_What is being asked_
Looking through the records below, please work out how many lines contain "checkbox". Give only that number.

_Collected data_
++++

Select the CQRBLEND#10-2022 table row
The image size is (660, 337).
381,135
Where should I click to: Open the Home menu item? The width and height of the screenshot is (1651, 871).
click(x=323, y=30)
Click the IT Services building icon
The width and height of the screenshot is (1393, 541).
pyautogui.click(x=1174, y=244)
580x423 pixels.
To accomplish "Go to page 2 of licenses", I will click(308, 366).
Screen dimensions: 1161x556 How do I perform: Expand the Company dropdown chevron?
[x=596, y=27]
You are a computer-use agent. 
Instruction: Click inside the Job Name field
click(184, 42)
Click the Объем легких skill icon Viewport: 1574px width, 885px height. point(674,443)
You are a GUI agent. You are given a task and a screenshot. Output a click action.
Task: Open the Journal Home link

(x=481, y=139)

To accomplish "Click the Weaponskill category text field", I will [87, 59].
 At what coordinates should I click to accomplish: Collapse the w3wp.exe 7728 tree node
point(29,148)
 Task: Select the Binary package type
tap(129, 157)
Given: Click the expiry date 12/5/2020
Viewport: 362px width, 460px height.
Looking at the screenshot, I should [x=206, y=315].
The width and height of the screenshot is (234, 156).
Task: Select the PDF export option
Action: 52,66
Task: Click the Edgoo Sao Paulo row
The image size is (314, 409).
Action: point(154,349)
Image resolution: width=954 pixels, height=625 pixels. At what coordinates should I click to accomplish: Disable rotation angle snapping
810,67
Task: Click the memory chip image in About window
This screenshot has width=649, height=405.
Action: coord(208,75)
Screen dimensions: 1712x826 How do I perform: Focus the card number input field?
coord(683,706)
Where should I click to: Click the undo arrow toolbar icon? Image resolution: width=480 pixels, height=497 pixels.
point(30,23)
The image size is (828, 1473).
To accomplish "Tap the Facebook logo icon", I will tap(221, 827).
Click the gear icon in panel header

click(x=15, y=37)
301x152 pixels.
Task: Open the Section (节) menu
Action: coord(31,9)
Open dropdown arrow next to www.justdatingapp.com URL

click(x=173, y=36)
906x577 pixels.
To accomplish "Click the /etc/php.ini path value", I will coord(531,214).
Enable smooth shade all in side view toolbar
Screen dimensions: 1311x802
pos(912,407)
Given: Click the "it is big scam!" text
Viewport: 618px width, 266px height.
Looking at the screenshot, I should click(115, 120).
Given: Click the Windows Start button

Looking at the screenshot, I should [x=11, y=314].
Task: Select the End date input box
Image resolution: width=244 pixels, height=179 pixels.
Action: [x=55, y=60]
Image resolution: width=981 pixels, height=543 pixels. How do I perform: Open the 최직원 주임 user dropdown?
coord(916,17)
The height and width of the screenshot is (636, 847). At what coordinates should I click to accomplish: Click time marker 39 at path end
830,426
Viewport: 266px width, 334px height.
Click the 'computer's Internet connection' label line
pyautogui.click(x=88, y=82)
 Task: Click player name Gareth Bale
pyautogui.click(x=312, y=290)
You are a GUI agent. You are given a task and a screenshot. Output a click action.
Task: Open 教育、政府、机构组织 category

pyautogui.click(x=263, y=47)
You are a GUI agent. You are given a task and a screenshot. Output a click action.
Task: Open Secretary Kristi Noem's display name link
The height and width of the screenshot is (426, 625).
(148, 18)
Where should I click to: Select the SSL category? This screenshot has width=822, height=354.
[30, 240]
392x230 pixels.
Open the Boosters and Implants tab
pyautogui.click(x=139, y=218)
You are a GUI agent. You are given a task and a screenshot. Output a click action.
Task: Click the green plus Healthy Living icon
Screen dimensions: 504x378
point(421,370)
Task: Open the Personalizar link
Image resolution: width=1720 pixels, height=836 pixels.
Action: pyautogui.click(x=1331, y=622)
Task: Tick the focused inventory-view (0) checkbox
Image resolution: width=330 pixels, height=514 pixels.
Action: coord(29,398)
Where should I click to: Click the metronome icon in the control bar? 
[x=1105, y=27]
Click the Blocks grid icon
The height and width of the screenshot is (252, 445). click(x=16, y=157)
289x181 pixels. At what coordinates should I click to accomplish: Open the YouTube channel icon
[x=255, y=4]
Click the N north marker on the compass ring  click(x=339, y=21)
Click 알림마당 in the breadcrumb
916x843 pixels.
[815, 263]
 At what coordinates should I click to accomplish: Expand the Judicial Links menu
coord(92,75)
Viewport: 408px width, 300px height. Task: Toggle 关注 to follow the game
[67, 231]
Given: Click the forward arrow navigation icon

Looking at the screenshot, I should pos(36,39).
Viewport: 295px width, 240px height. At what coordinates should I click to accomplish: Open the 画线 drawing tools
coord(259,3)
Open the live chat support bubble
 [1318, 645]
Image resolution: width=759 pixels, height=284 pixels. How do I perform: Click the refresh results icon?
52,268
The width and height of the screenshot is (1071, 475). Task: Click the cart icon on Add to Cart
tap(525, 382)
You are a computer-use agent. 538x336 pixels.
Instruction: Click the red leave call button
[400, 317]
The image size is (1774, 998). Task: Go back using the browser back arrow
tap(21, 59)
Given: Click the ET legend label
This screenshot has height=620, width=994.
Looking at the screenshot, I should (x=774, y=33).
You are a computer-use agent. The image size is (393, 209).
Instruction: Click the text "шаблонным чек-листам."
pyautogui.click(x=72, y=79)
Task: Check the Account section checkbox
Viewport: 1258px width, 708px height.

++++

_Output of the task_
2